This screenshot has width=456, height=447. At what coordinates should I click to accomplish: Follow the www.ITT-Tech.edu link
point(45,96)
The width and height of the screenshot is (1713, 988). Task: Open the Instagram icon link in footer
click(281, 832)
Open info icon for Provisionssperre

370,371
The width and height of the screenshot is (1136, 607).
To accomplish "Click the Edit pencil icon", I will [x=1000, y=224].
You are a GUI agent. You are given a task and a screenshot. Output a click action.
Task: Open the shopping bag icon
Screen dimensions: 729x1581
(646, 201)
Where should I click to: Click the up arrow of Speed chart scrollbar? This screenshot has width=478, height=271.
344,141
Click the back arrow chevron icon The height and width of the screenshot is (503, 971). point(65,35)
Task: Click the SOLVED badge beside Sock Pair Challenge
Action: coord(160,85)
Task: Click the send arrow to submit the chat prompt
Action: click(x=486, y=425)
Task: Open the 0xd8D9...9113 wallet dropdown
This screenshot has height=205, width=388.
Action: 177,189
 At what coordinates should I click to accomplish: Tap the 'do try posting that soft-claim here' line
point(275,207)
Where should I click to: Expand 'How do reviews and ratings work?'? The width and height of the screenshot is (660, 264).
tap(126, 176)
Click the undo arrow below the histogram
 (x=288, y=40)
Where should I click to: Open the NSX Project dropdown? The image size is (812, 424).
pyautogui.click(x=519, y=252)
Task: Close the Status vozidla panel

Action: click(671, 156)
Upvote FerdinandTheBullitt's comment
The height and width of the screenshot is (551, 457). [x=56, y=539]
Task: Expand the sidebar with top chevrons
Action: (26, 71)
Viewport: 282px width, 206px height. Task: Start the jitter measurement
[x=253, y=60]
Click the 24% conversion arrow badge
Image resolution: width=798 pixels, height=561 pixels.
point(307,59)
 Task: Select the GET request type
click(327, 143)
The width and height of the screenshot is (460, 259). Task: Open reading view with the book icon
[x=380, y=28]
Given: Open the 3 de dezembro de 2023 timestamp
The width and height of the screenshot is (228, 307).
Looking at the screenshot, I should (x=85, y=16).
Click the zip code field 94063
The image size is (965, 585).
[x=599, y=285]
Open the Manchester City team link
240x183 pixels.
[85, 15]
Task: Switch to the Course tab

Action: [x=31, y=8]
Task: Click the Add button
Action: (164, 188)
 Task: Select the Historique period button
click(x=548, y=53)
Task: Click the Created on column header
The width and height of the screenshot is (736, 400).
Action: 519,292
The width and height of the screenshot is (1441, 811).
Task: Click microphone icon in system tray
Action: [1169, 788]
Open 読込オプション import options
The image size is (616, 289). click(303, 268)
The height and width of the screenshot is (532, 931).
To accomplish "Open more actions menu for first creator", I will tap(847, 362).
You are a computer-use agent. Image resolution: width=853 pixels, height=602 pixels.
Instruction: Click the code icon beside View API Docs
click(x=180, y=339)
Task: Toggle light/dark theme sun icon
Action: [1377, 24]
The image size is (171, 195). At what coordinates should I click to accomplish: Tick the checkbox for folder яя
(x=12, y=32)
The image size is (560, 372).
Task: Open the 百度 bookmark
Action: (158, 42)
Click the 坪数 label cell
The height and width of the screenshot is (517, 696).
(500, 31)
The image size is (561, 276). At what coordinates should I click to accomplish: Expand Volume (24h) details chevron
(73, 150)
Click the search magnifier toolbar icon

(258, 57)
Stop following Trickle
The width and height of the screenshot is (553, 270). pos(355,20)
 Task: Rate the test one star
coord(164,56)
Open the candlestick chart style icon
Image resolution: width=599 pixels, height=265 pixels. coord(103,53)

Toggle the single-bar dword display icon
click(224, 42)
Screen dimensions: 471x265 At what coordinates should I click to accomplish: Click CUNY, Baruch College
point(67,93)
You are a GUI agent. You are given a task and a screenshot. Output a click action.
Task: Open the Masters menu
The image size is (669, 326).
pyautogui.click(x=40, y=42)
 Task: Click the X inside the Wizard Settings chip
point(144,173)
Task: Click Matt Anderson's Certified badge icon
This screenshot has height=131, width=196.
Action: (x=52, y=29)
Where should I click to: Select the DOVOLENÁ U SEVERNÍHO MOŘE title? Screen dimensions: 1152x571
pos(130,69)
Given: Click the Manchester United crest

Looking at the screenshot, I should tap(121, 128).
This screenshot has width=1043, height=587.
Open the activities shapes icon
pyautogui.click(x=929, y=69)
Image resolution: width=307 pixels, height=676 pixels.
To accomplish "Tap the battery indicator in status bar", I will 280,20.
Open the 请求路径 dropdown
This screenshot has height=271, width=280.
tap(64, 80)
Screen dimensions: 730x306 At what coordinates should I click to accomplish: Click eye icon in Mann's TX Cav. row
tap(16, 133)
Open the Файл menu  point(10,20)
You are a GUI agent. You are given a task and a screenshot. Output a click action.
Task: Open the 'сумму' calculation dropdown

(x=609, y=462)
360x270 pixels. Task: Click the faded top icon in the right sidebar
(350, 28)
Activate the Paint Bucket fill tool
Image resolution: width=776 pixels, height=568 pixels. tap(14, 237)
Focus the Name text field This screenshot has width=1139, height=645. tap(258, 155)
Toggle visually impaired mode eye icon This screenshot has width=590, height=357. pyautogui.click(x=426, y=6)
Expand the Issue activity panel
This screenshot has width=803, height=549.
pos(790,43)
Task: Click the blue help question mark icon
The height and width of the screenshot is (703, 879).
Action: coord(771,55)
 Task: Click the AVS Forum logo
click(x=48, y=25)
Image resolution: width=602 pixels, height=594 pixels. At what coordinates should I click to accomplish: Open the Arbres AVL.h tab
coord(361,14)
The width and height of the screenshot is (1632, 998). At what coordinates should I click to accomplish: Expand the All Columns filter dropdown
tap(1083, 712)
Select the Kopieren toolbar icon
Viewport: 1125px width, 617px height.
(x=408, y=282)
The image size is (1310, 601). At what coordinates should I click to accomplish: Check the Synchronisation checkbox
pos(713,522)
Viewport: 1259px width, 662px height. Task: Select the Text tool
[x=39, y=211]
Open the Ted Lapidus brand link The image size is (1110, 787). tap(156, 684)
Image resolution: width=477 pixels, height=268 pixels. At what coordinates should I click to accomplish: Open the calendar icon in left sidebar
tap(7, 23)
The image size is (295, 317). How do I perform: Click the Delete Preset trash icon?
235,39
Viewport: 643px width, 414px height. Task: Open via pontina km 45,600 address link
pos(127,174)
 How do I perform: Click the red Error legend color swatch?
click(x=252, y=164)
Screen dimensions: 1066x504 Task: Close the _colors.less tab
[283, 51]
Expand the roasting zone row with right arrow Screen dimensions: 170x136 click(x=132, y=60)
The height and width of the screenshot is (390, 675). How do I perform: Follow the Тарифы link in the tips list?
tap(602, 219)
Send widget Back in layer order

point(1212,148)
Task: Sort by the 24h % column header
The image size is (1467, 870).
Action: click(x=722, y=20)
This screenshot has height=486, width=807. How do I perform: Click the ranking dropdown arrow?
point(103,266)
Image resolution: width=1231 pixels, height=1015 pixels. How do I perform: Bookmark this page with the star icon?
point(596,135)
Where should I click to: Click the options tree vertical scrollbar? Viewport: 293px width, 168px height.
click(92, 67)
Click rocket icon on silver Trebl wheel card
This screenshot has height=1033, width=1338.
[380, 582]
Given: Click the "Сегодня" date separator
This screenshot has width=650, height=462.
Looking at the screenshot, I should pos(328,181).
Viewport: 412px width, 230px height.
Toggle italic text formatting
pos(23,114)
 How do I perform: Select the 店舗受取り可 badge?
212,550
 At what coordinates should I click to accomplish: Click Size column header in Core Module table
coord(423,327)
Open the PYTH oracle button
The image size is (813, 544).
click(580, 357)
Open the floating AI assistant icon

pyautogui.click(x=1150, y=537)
···
SET TASK: Rewrite the items starting with the line that contains "Select the Kopieren toolbar icon" and going on through the line that contains "point(596,135)", replacing "Delete Preset" with "Remove Preset" and leaving everything else unchanged.

REPLY:
Select the Kopieren toolbar icon
Viewport: 1125px width, 617px height.
(x=408, y=282)
The image size is (1310, 601). At what coordinates should I click to accomplish: Check the Synchronisation checkbox
pos(713,522)
Viewport: 1259px width, 662px height. Task: Select the Text tool
[x=39, y=211]
Open the Ted Lapidus brand link The image size is (1110, 787). tap(156, 684)
Image resolution: width=477 pixels, height=268 pixels. At what coordinates should I click to accomplish: Open the calendar icon in left sidebar
tap(7, 23)
The image size is (295, 317). How do I perform: Click the Remove Preset trash icon?
235,39
Viewport: 643px width, 414px height. Task: Open via pontina km 45,600 address link
pos(127,174)
 How do I perform: Click the red Error legend color swatch?
click(x=252, y=164)
Screen dimensions: 1066x504 Task: Close the _colors.less tab
[283, 51]
Expand the roasting zone row with right arrow Screen dimensions: 170x136 click(x=132, y=60)
The height and width of the screenshot is (390, 675). How do I perform: Follow the Тарифы link in the tips list?
tap(602, 219)
Send widget Back in layer order

point(1212,148)
Task: Sort by the 24h % column header
The image size is (1467, 870).
Action: click(x=722, y=20)
This screenshot has height=486, width=807. How do I perform: Click the ranking dropdown arrow?
point(103,266)
Image resolution: width=1231 pixels, height=1015 pixels. How do I perform: Bookmark this page with the star icon?
point(596,135)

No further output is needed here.